__What is required__
Scan the entries for lines with the word "title" and copy those lines.
Extracted data Block Start
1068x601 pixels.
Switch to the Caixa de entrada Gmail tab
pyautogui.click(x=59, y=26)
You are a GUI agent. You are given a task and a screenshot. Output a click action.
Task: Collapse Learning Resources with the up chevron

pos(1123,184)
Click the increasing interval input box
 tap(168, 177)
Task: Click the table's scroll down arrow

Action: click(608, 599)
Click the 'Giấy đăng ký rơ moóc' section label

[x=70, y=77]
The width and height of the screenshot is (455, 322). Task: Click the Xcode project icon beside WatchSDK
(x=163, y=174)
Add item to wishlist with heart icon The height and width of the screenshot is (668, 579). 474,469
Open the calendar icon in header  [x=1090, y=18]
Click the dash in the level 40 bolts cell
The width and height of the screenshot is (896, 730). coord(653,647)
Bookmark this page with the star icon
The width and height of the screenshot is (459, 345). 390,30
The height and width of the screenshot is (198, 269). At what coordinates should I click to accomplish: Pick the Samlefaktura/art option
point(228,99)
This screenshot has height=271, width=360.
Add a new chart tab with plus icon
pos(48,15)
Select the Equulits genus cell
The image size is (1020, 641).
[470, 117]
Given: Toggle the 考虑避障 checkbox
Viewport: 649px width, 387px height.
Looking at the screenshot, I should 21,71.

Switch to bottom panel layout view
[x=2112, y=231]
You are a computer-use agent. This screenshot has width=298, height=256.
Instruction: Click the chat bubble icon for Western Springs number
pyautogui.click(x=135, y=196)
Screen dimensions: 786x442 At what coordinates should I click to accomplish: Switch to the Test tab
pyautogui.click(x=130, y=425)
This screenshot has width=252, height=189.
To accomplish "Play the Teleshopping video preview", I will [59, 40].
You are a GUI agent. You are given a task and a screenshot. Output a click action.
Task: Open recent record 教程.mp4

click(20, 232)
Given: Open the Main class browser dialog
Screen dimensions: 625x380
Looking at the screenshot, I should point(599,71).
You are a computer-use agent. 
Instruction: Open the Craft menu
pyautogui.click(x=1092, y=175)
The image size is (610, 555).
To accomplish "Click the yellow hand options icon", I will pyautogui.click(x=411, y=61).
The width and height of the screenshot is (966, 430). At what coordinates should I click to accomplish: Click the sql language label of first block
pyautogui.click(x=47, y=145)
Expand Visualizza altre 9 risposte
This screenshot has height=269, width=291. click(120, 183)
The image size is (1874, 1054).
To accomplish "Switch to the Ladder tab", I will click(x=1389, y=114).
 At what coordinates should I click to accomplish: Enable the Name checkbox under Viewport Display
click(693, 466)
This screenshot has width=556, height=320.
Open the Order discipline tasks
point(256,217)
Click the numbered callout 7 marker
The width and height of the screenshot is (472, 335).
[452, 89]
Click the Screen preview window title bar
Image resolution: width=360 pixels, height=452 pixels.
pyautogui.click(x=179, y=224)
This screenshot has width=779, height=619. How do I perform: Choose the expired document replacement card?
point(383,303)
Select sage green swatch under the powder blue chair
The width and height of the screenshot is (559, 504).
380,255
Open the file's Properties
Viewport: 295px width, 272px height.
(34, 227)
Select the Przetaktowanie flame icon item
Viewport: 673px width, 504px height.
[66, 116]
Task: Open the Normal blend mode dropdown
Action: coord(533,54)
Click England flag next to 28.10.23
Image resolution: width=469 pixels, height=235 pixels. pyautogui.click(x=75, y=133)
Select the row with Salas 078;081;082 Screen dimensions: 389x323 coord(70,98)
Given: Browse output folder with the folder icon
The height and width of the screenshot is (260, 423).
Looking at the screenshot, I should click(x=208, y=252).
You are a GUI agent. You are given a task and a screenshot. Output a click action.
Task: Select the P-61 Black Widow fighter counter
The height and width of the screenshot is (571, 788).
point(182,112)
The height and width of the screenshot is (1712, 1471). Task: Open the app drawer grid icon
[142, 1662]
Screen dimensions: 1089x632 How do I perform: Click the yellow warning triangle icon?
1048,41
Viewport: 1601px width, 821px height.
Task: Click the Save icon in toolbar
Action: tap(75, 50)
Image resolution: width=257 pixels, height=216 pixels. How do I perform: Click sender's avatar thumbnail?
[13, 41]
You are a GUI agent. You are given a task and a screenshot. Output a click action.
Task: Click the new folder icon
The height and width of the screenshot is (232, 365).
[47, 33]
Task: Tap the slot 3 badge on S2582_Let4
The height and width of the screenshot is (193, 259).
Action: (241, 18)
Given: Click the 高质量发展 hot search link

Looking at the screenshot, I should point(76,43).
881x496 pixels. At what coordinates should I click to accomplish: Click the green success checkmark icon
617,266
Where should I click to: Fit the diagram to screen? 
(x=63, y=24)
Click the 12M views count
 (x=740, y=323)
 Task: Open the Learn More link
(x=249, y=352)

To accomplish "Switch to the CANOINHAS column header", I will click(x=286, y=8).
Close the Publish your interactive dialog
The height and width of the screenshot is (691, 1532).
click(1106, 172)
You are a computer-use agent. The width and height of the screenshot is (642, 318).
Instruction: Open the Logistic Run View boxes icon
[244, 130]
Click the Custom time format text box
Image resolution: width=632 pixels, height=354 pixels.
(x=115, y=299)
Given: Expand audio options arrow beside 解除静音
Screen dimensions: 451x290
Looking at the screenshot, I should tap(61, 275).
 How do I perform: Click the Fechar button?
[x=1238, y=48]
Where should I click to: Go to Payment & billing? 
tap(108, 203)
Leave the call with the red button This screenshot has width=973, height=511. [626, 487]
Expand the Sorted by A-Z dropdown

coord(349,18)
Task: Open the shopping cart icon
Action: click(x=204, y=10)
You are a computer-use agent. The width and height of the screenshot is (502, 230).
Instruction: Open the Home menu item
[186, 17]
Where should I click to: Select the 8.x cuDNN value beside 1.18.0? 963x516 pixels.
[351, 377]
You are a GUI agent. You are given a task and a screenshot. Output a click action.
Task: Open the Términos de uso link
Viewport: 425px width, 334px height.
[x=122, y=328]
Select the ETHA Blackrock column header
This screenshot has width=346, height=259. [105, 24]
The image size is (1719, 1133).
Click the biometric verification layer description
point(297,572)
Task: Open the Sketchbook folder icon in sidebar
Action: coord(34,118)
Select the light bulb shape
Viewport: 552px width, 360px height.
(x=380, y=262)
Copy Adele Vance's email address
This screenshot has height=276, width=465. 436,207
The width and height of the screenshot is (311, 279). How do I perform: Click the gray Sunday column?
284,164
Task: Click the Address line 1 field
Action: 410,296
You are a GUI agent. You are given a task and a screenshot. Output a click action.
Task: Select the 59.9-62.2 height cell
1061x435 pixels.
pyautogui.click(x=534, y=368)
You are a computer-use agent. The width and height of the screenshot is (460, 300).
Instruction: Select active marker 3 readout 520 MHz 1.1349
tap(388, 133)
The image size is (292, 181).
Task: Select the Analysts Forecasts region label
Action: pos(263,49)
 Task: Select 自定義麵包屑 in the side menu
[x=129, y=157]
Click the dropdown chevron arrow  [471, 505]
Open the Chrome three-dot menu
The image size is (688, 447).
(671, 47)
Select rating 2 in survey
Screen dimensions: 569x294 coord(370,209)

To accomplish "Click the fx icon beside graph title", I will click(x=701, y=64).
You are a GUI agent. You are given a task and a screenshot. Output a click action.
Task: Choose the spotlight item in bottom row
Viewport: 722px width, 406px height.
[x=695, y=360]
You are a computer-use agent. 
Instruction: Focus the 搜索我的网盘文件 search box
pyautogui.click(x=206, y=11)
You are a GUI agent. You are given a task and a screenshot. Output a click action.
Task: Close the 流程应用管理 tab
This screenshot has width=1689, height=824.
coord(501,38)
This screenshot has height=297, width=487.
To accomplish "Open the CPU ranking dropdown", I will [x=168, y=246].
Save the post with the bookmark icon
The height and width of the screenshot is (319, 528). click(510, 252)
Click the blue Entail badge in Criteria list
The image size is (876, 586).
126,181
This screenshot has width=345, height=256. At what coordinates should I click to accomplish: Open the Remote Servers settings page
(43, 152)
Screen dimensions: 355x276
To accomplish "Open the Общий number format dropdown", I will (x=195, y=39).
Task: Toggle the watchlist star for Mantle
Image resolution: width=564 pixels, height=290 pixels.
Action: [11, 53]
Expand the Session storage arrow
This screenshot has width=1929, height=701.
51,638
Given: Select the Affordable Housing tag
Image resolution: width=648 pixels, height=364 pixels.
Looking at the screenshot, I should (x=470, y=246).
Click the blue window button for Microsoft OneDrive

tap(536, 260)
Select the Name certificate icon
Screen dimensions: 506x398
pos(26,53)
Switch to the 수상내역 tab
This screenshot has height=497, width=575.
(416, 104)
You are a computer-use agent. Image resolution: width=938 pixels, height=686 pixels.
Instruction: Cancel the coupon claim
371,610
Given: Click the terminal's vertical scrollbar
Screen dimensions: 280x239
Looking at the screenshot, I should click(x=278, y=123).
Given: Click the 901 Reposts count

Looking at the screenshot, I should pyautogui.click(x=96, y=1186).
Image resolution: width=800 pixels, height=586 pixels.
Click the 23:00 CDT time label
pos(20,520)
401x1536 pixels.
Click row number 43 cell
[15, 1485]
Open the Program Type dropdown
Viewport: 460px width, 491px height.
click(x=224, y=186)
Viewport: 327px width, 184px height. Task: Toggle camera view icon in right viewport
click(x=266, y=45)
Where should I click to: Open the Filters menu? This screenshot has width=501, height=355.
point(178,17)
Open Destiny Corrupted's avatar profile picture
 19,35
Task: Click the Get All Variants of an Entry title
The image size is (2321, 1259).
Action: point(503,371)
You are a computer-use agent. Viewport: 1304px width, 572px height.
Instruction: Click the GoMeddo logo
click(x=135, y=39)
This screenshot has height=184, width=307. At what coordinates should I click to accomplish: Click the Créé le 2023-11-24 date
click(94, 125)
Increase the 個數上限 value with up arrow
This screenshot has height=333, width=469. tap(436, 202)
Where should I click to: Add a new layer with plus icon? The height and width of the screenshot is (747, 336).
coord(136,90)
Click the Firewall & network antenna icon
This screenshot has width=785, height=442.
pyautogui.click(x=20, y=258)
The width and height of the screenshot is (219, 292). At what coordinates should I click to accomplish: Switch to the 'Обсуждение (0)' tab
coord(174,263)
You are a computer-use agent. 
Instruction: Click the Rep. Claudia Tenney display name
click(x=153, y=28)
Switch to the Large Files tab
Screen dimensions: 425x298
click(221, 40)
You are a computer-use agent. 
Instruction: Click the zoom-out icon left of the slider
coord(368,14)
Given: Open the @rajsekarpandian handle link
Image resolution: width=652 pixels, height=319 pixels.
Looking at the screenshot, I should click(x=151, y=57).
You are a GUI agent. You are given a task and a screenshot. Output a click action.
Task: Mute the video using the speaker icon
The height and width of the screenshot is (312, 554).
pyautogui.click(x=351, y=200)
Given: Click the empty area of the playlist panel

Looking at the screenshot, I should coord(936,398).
Extracted data Block End
__The answer__
Click the Screen preview window title bar
To accomplish "Click the fx icon beside graph title", I will click(x=701, y=64).
Task: Click the Get All Variants of an Entry title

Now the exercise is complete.